[ClusterLabs] PostgreSQL PAF failover issue

Fri Jun 14 10:04:31 EDT 2019

I've crossposted the question about checkpoints taking a long time to
pgsql-general as well :)

On Fri, 14 Jun 2019 at 15:05, Tiemen Ruiten <t.ruiten at rdmedia.com> wrote:

> Current size of the database is around 600GB uncompressed (LZ4 compression
> is enabled on the ZFS dataset).
>
> On Fri, 14 Jun 2019 at 14:59, Tiemen Ruiten <t.ruiten at rdmedia.com> wrote:
>
>> Hi, yes I'm also puzzled by this. The cluster is certainly not
>> underpowered, running on baremetal with 8x SSD in ZFS stripe of mirrors,
>> 128 GB RAM and shared_buffers is set to 8GB.
>>
>> other related settings:
>>
>> wal_buffers = 128MB
>> checkpoint_timeout = 60min
>> max_wal_size = 8GB
>> min_wal_size = 1GB
>> checkpoint_completion_target = 0.9
>>
>> I wonder if checkpoint_timeout should be lowered?
>>
>>
>> On Fri, 14 Jun 2019 at 14:49, Adrien Nayrat <adrien.nayrat at anayrat.info>
>> wrote:
>>
>>> On 6/14/19 12:27 PM, Tiemen Ruiten wrote:
>>> > This took longer than the configured timeout of 60s (checkpoint hadn't
>>> completed
>>> > yet) and the node was fenced.

■ Supplied data ■
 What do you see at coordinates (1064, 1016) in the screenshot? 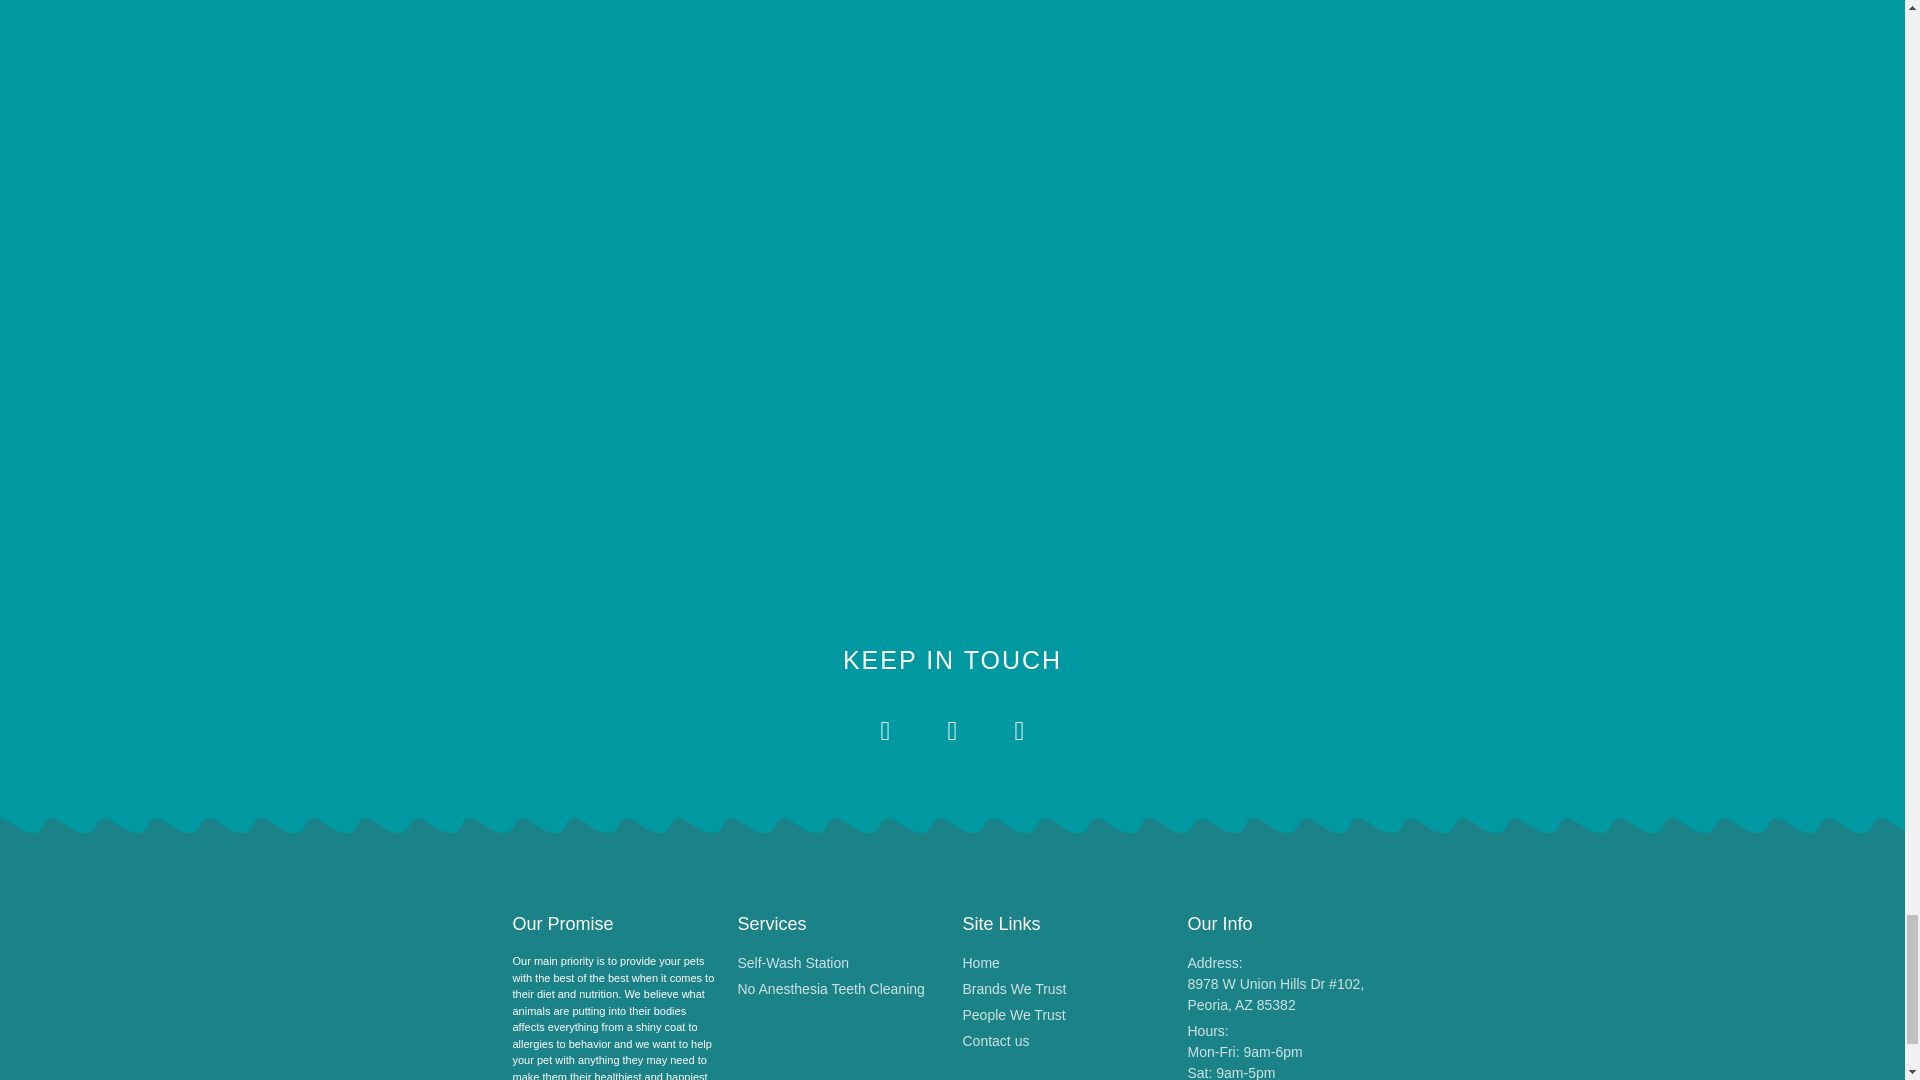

■ Tasks and exercises ■
1. Print the part of the PostgreSQL failover thread starting with "Fri Jun 14 10:04:31" and going on through "the ZFS dataset).", copied exactly.
2. Proceed with the mailing-list thread on the PostgreSQL PAF failover issue, picking up from the point where it stops.

■ Task-by-task results ■
1.
Fri Jun 14 10:04:31 EDT 2019

I've crossposted the question about checkpoints taking a long time to
pgsql-general as well :)

On Fri, 14 Jun 2019 at 15:05, Tiemen Ruiten <t.ruiten at rdmedia.com> wrote:

> Current size of the database is around 600GB uncompressed (LZ4 compression
> is enabled on the ZFS dataset).

2.
>>>
>>>
>>> That's surprising checkpoint took longer than 60s. What is the size of
>>> your
>>> shared_buffers? What kind of hardware do you use (baremetal,
>>> virtualized...)?
>>>
>>>
>>> --
>>> Adrien
>>>
>>>
>>
>> --
>> Tiemen Ruiten
>> Systems Engineer
>> R&D Media
>>
>
>
> --
> Tiemen Ruiten
> Systems Engineer
> R&D Media
>

-- 
Tiemen Ruiten
Systems Engineer
R&D Media
-------------- next part --------------
An HTML attachment was scrubbed...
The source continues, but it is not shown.